--- TEXT EXCERPT Enclosed Below ---

Shin splints is a catch-all term for shin pain, usually caused by a slight separation between the shin muscle and the bone. You can develop shin splints from doing more exercise than your body is ready to handle or simply from introducing a new aspect to your training, such as wearing a new pair of shoes, running downhill, or running on the beach when you normally run on asphalt.
To cure shin splints, back off for a few days. When you’re free of pain, start back up gradually. Don’t increase your exercise time or distance by more than 10 percent a week. Ice helps by reducing inflammation and by dulling the pain. Also, gently but deeply massaging the area several times a day can help.
Try the ice massage method. Fill a paper cup 3/4 full of water and stick it in the freezer. When the water freezes, peel the cup down so you have what resembles an ice cream cone of ice. Use this to massage the shins in a circular motion for as long as you can take it, usually four or five minutes. Ice massage penetrates deeper into your muscles than passively throwing an ice pack over the injured area. Be sure to keep the ice moving.

--- End of Enclosed TEXT EXCERPT ---
--- INFORMATION SUPPLIED Enclosed Below ---

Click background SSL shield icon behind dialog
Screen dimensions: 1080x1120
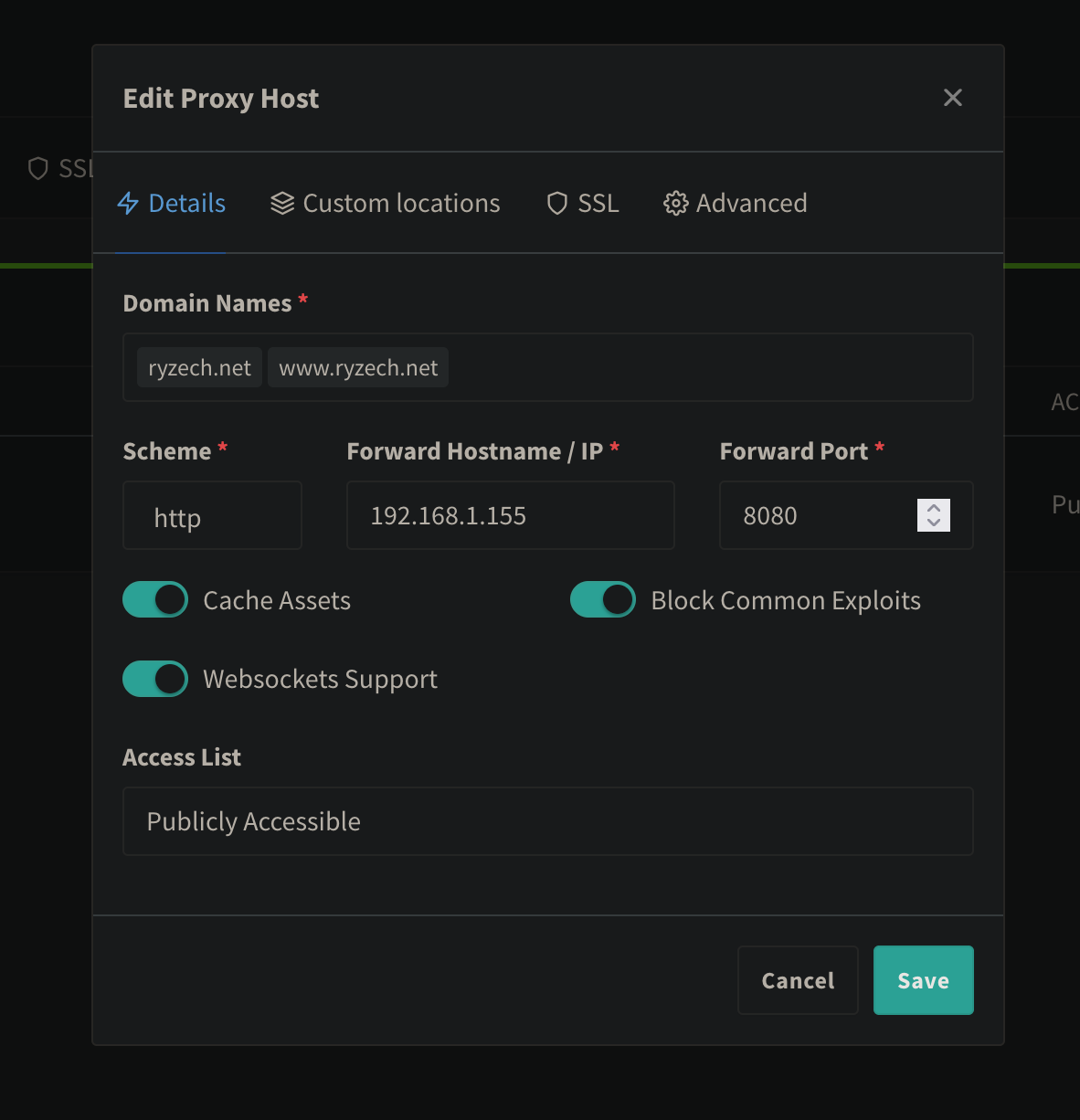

--- End of Enclosed INFORMATION SUPPLIED ---
--- INFORMATION SUPPLIED Enclosed Below ---

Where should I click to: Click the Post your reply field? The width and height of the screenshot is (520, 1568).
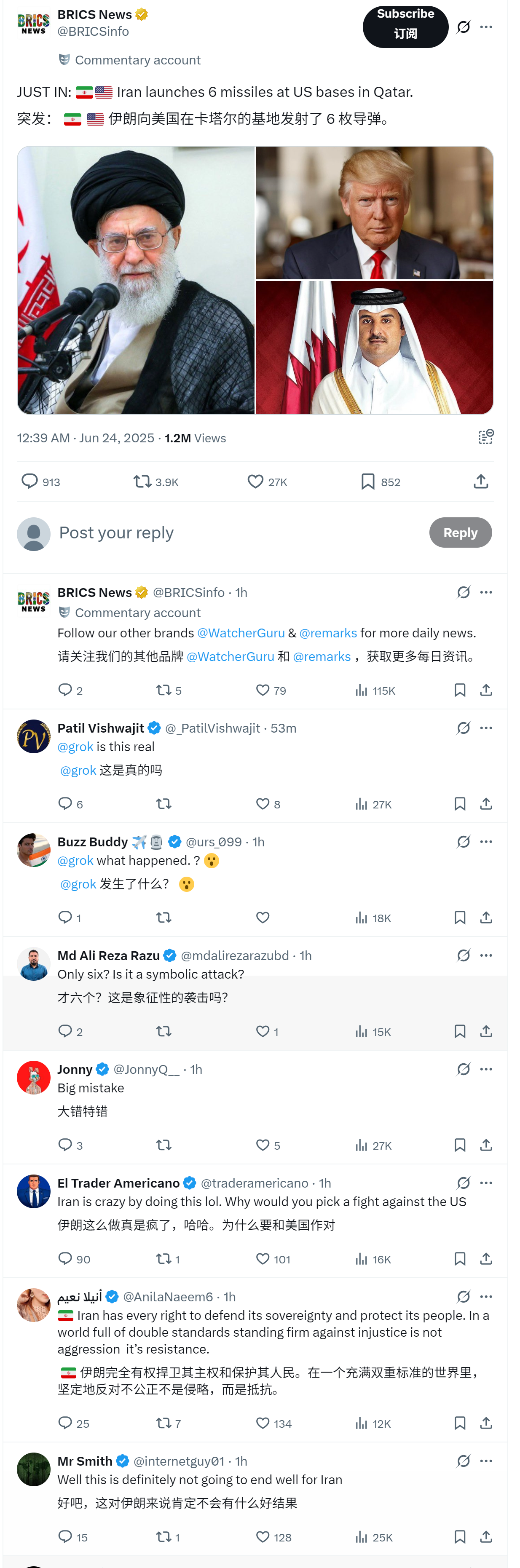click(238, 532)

--- End of Enclosed INFORMATION SUPPLIED ---

• TASK INSTRUCTIONS: Quote the shin splints text word for word, starting at the words "Shin splints is" and ending after "run on asphalt.". The material above comes from a separate source and is unrelated to the shin splints text.

• OUTPUT:
Shin splints is a catch-all term for shin pain, usually caused by a slight separation between the shin muscle and the bone. You can develop shin splints from doing more exercise than your body is ready to handle or simply from introducing a new aspect to your training, such as wearing a new pair of shoes, running downhill, or running on the beach when you normally run on asphalt.